A Justiça Estadual do Piauí da Comarca de União-PI determinou que o Município de União-PI volte a fazer o desconto em folha da contribuição sindical dos servidores. Os próprios servidores autorizaram o desconto previamente, conforme documentos apresentados em juízo, garantindo o repasse ao SINDICATO DOS SERVIDORES PÚBLICOS MUNICIPAIS DE UNIAO-PI (SSPU).


A Juíza Drª. Mariana Cruz Almeida Pires concedeu medida de urgência pleiteada pela SSPU e que no caso de descumprimento pelo Município de União-PI, no prazo de 30 (trinta) dias, haverá aplicação de pena de multa diária de R$ 100,00 (cem reais).

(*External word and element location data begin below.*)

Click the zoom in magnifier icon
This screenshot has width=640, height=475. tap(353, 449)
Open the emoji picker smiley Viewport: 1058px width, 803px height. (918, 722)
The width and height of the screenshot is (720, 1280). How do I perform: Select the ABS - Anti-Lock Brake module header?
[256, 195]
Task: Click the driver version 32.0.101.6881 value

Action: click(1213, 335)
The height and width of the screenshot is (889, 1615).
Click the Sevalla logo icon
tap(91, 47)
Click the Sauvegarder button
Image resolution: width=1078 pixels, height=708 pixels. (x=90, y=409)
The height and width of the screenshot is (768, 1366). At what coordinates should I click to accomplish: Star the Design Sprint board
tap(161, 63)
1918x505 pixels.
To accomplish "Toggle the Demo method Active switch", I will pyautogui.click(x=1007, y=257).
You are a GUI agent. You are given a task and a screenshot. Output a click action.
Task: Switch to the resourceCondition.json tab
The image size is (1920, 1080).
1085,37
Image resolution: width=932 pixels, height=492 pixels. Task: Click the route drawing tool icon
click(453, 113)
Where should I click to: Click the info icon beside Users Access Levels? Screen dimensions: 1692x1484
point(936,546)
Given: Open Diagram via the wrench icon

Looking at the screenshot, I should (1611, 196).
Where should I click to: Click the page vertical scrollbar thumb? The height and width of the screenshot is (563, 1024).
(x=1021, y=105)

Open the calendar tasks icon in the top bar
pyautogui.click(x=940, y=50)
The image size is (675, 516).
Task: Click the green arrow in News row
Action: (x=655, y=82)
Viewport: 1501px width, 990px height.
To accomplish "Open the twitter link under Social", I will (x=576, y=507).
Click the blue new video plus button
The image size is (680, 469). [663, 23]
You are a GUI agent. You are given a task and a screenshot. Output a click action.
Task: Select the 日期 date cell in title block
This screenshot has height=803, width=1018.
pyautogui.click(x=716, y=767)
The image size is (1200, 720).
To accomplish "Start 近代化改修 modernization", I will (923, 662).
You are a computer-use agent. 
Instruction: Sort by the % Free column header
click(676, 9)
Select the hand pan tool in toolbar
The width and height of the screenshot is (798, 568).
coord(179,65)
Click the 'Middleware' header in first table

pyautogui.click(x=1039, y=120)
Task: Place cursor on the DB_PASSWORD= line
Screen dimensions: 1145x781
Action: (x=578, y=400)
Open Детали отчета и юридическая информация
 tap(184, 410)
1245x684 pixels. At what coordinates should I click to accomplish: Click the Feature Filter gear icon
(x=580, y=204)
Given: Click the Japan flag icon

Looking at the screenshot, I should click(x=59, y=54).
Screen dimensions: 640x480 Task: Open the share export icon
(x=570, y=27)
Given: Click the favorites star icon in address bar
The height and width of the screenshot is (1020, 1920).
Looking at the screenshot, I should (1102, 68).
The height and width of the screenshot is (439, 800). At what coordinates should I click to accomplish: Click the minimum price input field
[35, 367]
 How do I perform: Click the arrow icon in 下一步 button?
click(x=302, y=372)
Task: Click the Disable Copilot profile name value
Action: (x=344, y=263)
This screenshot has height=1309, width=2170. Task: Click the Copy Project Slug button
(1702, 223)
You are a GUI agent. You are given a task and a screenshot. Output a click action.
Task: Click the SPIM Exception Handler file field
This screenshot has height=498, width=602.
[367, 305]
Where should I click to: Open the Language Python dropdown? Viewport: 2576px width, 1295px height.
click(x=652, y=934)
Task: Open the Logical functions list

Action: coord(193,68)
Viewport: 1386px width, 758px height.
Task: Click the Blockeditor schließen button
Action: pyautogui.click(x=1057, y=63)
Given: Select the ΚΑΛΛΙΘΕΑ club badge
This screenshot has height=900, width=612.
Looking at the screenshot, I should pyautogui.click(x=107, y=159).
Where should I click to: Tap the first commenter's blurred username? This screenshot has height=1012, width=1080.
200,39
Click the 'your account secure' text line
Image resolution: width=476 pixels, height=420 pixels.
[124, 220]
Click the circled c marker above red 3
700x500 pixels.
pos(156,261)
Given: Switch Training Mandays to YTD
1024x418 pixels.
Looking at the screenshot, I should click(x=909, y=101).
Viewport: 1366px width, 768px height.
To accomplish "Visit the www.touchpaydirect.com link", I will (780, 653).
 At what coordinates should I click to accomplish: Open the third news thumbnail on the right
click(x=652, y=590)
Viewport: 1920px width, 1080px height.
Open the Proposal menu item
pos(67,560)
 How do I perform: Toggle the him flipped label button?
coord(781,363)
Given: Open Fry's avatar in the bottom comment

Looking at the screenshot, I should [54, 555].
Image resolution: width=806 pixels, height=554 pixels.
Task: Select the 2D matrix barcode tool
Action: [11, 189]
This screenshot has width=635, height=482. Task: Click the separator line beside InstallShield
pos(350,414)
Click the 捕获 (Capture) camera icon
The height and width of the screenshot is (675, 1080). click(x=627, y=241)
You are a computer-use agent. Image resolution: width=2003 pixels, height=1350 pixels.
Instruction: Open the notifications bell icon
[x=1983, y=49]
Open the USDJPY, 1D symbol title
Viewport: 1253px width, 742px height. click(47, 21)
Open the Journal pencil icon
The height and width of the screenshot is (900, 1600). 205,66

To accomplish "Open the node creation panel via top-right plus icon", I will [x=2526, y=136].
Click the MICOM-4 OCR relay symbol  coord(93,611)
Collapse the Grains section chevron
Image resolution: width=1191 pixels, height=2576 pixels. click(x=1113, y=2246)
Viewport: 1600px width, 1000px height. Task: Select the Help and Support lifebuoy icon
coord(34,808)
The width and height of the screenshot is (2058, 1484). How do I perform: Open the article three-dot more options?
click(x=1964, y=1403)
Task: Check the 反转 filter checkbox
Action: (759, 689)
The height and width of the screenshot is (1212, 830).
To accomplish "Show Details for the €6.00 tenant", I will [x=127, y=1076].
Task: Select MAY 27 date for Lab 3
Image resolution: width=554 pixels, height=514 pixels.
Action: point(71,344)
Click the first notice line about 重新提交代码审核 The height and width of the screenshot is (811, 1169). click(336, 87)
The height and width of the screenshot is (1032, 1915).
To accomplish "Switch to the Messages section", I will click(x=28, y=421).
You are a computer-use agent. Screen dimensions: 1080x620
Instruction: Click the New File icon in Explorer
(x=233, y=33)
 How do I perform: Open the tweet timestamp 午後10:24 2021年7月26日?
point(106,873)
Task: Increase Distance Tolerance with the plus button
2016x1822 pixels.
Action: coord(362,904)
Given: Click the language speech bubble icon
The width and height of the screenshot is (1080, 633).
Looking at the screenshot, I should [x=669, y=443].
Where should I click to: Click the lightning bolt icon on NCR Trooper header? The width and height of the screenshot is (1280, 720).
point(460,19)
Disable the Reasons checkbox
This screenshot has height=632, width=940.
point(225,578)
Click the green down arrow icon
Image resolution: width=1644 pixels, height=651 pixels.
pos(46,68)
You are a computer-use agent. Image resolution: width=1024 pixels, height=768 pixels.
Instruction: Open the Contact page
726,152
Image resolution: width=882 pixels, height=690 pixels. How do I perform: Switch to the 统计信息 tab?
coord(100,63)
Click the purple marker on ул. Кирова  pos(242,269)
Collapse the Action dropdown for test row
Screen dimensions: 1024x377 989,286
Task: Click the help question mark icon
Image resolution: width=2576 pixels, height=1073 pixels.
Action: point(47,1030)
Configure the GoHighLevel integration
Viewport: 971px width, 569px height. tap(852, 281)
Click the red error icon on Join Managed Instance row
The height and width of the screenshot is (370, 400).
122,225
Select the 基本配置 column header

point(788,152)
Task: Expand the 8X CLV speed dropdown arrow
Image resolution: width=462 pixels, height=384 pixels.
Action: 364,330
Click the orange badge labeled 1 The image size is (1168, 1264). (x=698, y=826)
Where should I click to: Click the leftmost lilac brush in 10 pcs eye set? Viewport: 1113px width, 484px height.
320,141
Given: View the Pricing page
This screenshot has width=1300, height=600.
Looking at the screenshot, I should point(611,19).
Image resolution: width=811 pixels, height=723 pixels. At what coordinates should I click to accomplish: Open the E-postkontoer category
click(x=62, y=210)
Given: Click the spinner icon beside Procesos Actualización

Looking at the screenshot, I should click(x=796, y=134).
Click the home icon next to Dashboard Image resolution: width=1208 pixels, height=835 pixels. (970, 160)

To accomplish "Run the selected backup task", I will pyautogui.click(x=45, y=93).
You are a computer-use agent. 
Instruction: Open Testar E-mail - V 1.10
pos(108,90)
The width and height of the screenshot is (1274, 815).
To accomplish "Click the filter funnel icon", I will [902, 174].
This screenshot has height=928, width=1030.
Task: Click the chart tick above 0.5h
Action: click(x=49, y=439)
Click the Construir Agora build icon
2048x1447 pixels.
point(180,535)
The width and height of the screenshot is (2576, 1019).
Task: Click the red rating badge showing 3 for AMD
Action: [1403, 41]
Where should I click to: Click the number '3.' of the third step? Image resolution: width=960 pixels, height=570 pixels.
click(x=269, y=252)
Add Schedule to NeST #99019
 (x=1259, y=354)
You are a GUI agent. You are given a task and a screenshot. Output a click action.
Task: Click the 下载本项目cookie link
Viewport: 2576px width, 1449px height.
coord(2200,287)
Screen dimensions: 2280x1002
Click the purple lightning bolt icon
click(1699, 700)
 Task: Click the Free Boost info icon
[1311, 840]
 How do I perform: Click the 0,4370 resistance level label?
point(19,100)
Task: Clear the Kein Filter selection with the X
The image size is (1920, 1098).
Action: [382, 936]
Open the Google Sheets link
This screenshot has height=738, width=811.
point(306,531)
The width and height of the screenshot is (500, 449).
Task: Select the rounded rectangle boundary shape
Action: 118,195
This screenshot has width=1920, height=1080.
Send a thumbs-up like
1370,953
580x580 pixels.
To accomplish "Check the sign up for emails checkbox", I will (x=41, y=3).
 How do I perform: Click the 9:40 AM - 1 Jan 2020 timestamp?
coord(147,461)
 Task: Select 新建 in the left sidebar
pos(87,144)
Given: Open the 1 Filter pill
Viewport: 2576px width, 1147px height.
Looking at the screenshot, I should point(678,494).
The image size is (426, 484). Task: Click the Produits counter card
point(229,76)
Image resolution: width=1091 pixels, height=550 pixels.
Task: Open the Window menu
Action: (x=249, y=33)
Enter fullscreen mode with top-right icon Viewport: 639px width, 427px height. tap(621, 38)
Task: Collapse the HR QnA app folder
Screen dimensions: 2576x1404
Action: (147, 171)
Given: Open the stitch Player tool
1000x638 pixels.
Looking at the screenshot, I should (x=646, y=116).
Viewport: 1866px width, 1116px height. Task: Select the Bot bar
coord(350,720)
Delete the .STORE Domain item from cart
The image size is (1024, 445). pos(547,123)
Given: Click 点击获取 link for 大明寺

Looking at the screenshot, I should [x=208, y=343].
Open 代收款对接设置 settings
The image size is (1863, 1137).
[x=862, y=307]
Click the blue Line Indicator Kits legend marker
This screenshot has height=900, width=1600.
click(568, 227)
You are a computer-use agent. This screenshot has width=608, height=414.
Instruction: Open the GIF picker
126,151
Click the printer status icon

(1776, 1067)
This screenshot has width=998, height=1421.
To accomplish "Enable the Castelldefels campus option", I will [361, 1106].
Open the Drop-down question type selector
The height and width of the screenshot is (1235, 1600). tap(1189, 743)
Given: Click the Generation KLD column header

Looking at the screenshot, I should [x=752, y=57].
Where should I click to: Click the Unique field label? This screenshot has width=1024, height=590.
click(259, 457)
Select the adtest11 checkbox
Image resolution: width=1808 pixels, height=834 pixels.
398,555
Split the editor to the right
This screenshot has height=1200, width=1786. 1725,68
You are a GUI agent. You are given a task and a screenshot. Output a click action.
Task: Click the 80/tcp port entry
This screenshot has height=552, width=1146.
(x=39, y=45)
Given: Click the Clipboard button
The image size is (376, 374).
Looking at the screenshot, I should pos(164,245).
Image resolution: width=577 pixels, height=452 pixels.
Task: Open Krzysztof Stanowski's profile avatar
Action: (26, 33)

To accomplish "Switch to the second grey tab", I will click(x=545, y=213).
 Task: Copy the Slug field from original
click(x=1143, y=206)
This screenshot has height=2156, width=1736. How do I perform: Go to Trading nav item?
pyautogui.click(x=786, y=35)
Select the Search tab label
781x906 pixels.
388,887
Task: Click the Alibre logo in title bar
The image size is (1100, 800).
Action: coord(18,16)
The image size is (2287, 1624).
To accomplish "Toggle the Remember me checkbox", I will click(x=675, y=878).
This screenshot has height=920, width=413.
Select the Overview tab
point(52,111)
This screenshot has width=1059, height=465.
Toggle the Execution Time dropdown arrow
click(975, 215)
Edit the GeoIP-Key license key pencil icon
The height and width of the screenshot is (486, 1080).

A decisão é mais um capitulo da queda de braços travado pelo atual prefeito, Paulo Henrique Costa contra o Sindicato dos Servidores Públicos Municipais de União.

Veja a íntegra da sentença proferida na data de ontem, 21/05/2019.

PODER JUDICIÁRIO DO ESTADO DO PIAUÍ

VARA ÚNICA DA COMARCA DE UNIÃO DA COMARCA DE UNIÃO

Rua Anfrísio Lobão, 222, Centro, União – PI – CEP: 64.120-000

Tratam os p. autos de Mandado de Segurança ajuizado pelo Sindicato dos Servidores Públicos Municipais de União/PI, com pedido de tutela de urgência, tendo como requerido o Município de União/PI. Visando seja este compelido a efetuar os descontos em folha de pagamento, referente aos servidores que previamente autorizaram, da contribuição mensal em favor do autor, com repasse subsequente.

Relatados. DECIDO.

Obrigação de fazer pode ser decorrente de ato ilícito, imposição legal ou de contrato existente entre as partes.

No caso, o sindicato autor quer que o ente municipal seja compelido a efetuar o desconto da contribuição mensal dos seus associados, todos servidores municipais de União. e. posterior repasse dos valores arrecadados.

Dispõe a Constituição Federal, em seu art. 8o. inciso IV, que a Assembléia Geral fixará a contribuição que, em se tratando de categoria profissional, será descontada em folha, para custeio do sistema confederativo da representação sindical respectiva, independentemente da contribuição prevista em lei.

Ainda sobre a matéria, a CLT estabelece que:

Art. 545. As contribuições facultativas ou as mensalidades devidas ao sindicato, previstas no estatuto da entidade ou em norma coletiva, independentemente de sua nomenclatura, serão recolhidas, cobradas e pagas na forma do disposto nos art. 578 e art. 579.

Art. 578. As contribuições devidas aos sindicatos pelos participantes das categorias econômicas ou profissionais ou das profissões liberais representadas pelas referidas entidades serão recolhidas, pagas e aplicadas na forma estabelecida neste Capitulo, sob a denominação de contribuição sindical, desde que prévia, voluntária, individual e expressamente autorizado pelo empregado.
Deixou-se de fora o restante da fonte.